DIEZ COLUMNAS DE PIEDRA
Zehn Steinsäulen
Der imposante Palacio de los Capitanes Generales (Gouverneurspalast), heute Stadtmuseum, ist neben dem Palacio del Segundo Cabo (Palast des Vizegouverneurs), heute Sitz des kubanischen Buchinstituts – beide am Exerzierplatz – der echteste Vertreter des kubanischen Barocks. Sein Architekt war der aus Havanna gebürtige Antonio Fernández Trevejos. Der Grundstein wurde 1776 gelegt, und abgeschlossen wurde der Bau 1794, obwohl der Gouverneur Luis de las Casas bereits 1790 hier eingezogen war. Bis zum Ende der spanischen Herrschaft auf der Insel im Jahr 1898 übten hier 65 Generalkapitäne ihr Amt aus. Von 1902 bis 1920 diente der Bau als Präsidentenpalast und von da an bis 1967 als Rathaus der Stadt.

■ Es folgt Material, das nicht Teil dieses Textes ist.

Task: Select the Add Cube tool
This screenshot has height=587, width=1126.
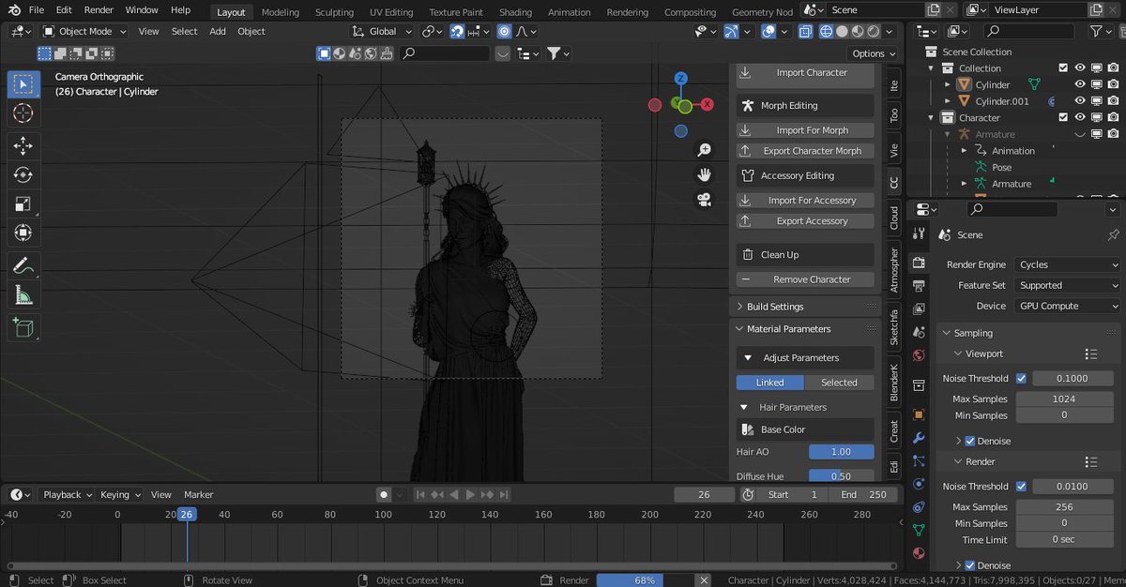Action: pyautogui.click(x=23, y=327)
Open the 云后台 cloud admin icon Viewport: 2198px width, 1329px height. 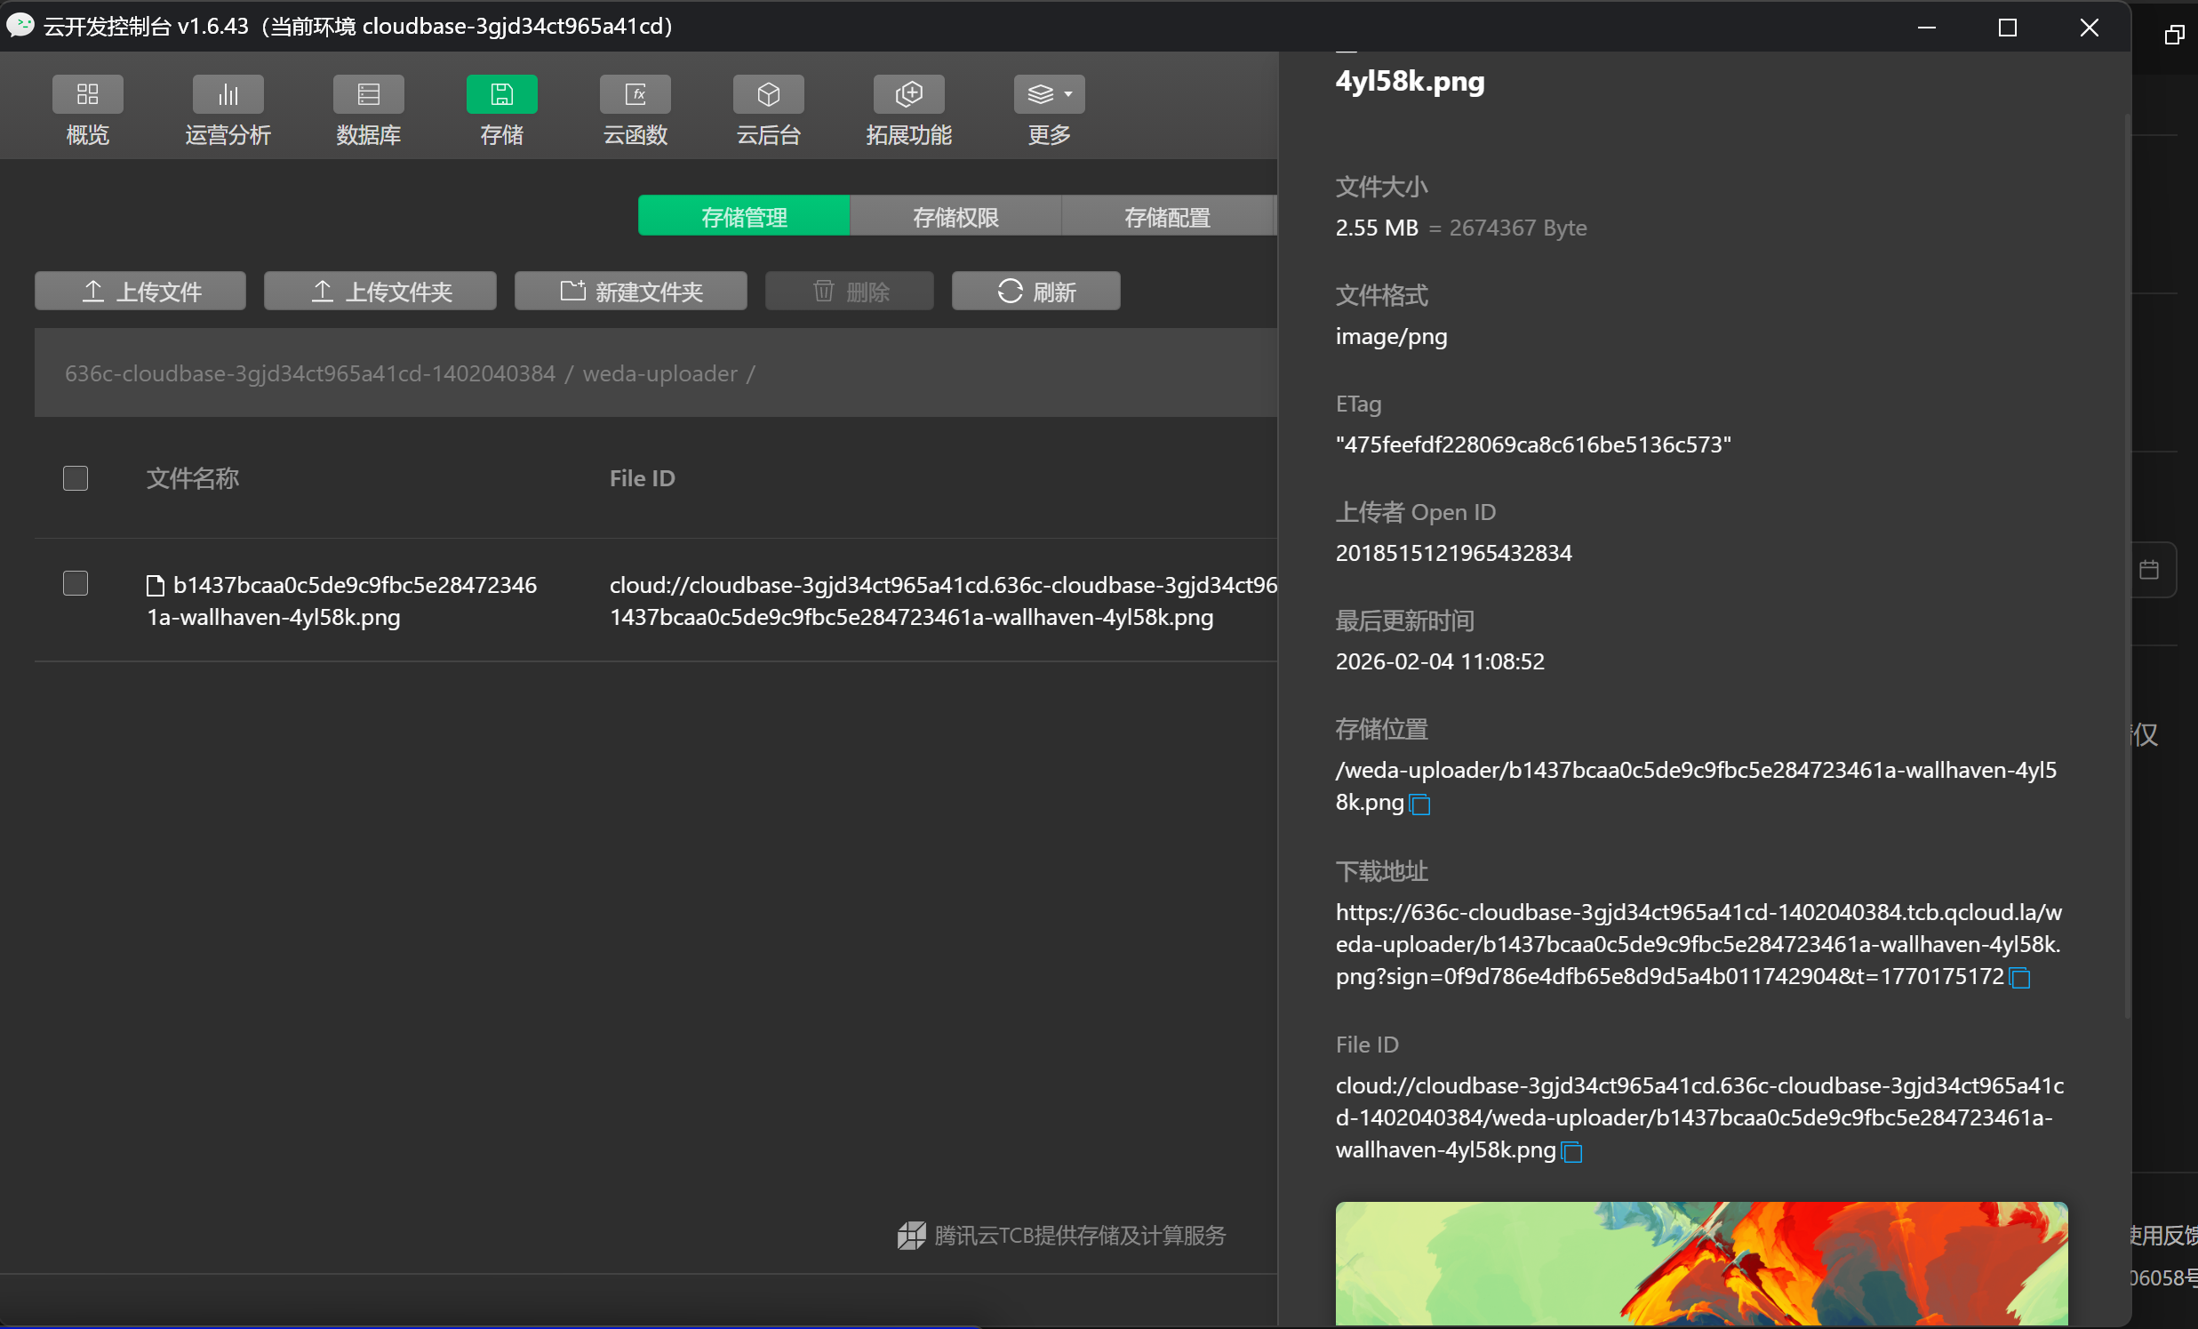pos(768,95)
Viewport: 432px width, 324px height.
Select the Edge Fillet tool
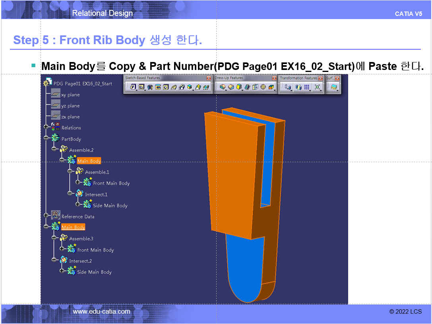[223, 87]
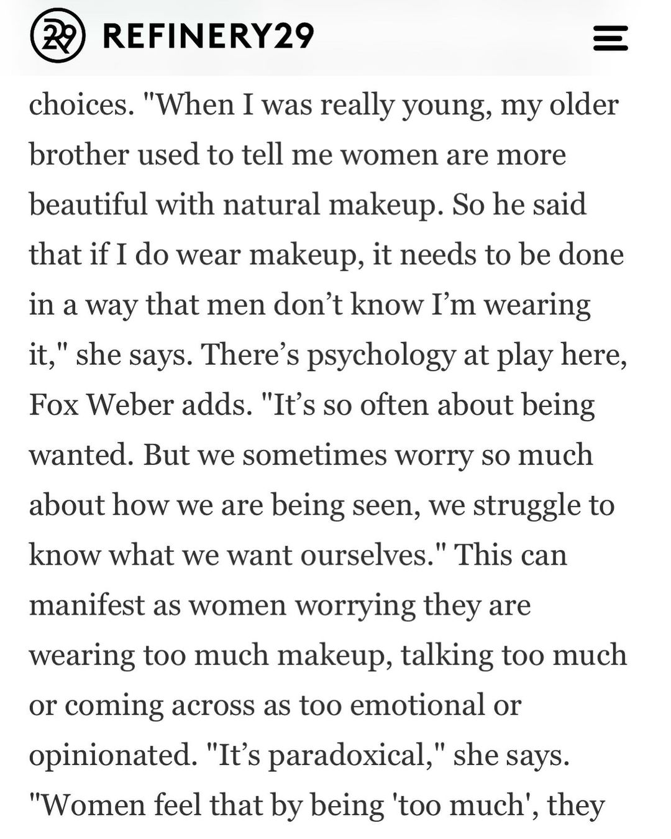Screen dimensions: 671x839
Task: Click the phrase "sometimes worry so much"
Action: pyautogui.click(x=418, y=456)
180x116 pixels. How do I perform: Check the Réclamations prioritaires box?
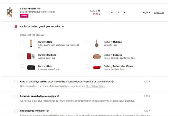point(16,111)
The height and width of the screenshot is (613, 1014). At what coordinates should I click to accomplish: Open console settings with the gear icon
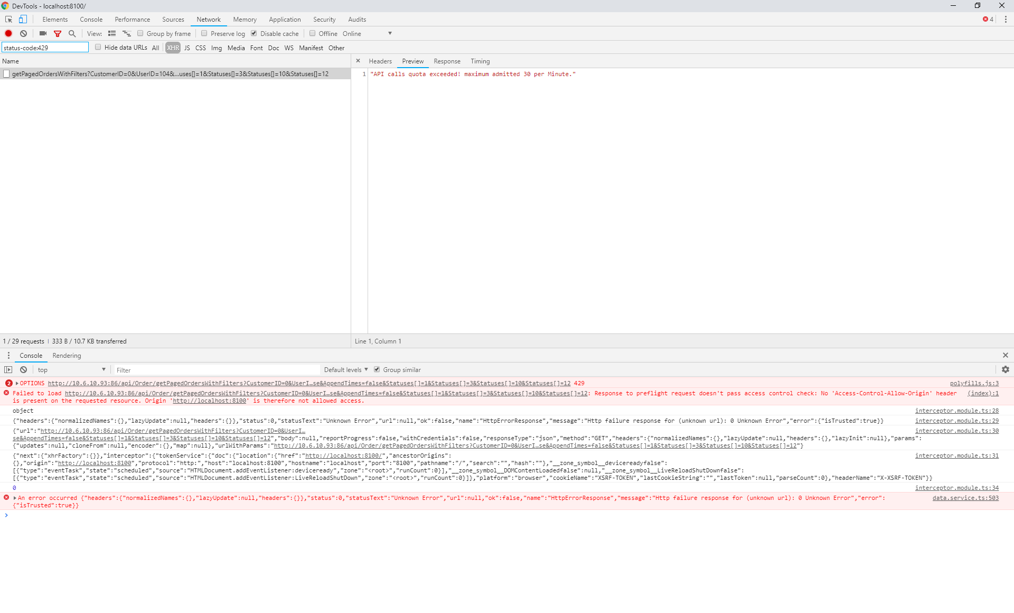click(x=1006, y=369)
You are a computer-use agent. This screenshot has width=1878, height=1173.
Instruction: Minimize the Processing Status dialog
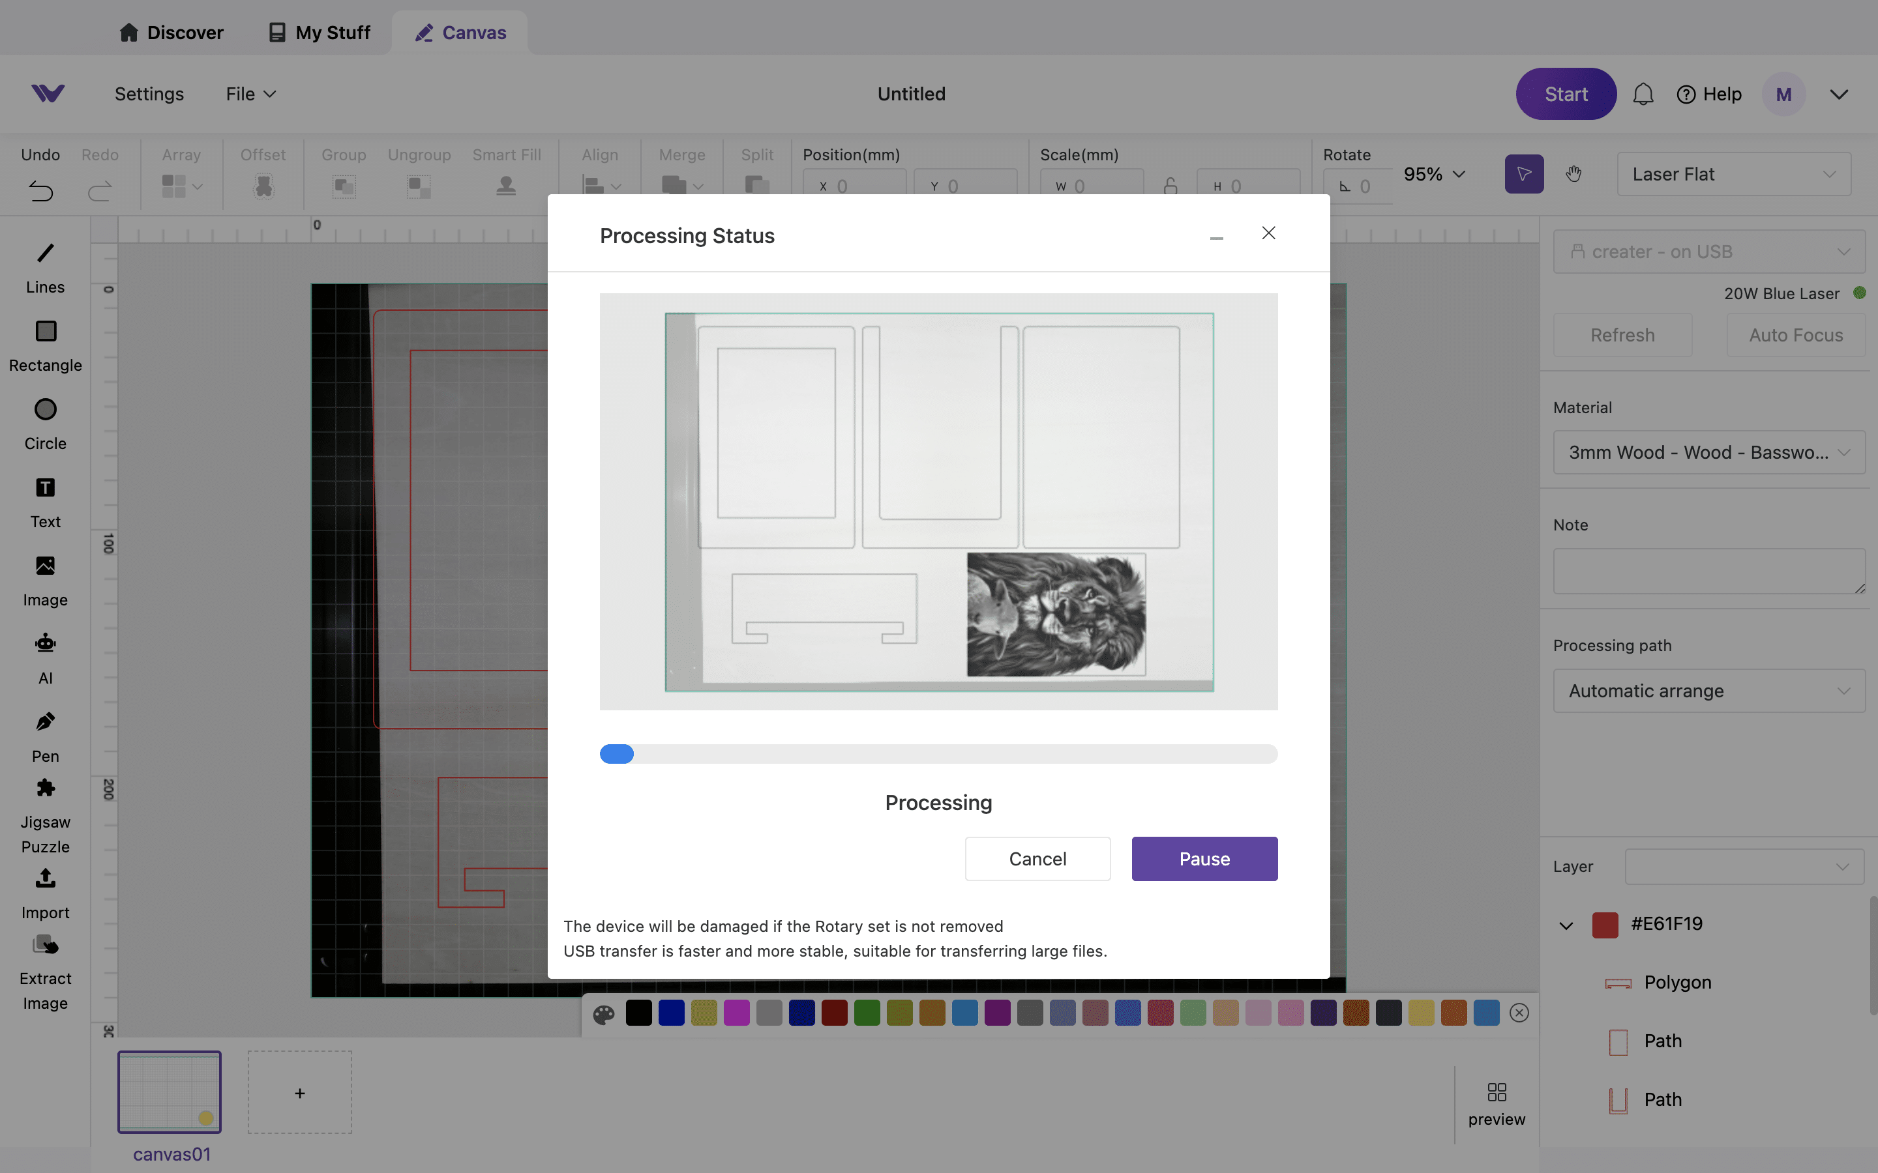point(1216,237)
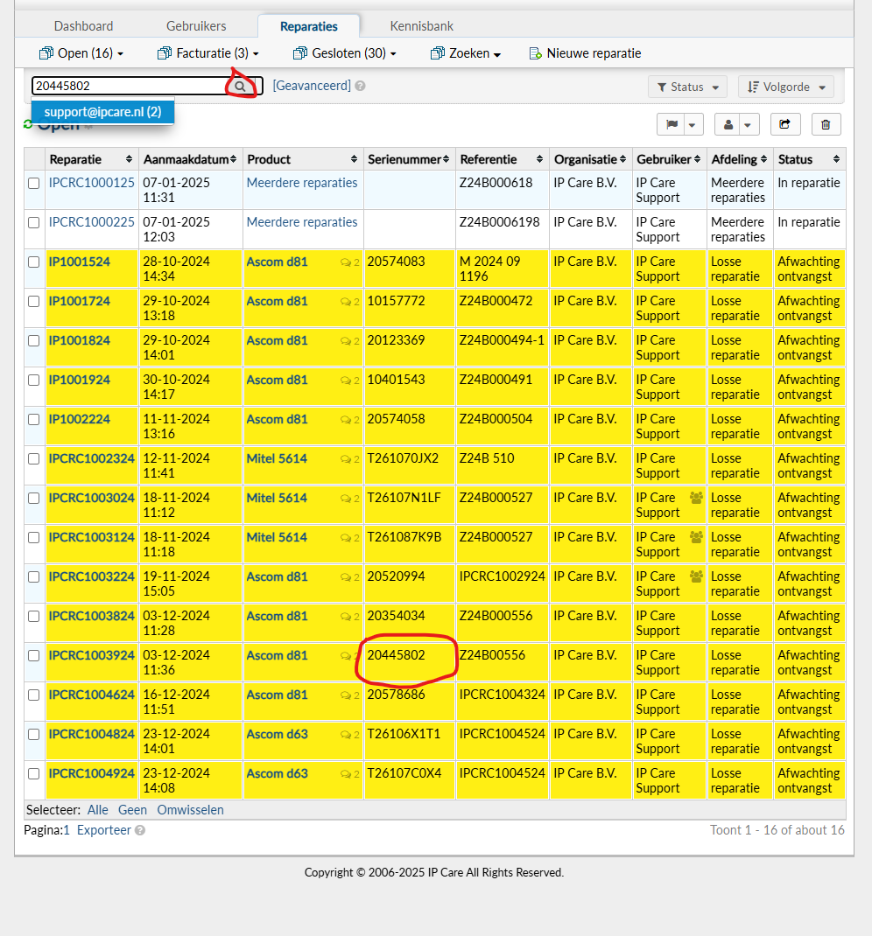Image resolution: width=872 pixels, height=936 pixels.
Task: Open the Geavanceerd search link
Action: coord(312,86)
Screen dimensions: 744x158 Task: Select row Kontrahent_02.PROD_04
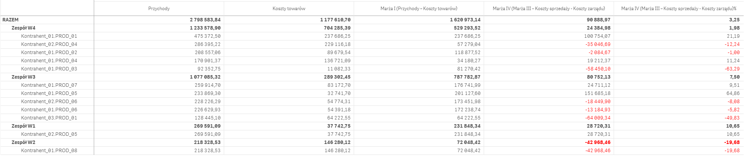[49, 44]
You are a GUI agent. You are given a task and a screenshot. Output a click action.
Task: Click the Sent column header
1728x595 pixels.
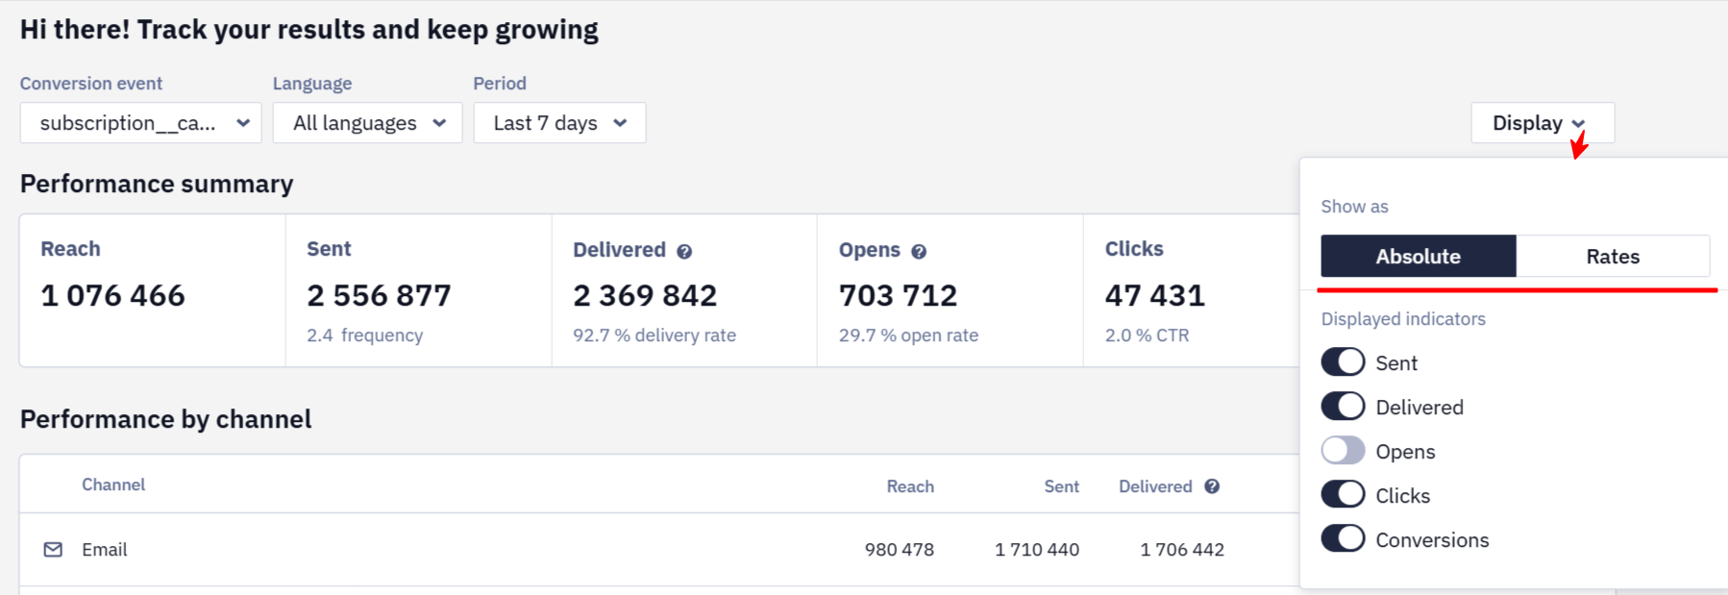[1062, 486]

Man betrachte eine der zehn Steinsäulen des Portals, die neun gleiche Bogen mit ungleichmäßigen Zwischenräumen bilden. Innen führt eine breite durch Zeit und Gebrauch abgenutzte Marmortreppe ins Hochparterre und das Hauptgeschoss, umschlossen von einem zum Innenhof blickenden symmetrischen Gang. Bedeutende Räume des Museums sind der Beratungssaal des Generalkapitäns, das Kabinett Prinzessin Eulalias, der Schwester Alfons XII. und der Thronsaal des spanischen Königs, in dem nie ein Monarch gesessen hat. Hier steht ein Grabstein aus dem Jahre 1557, das älteste im Land bewahrte Denkmal, gesetzt zum Gedenken an María de Cepero y Nieto, Erste Dame des Ortes. Ein Schuss aus einer Muskete traf sie tödlich, während sie in der Pfarrkirche betete, die an der Stelle des späteren Palacio de los Capitanes Generales stand.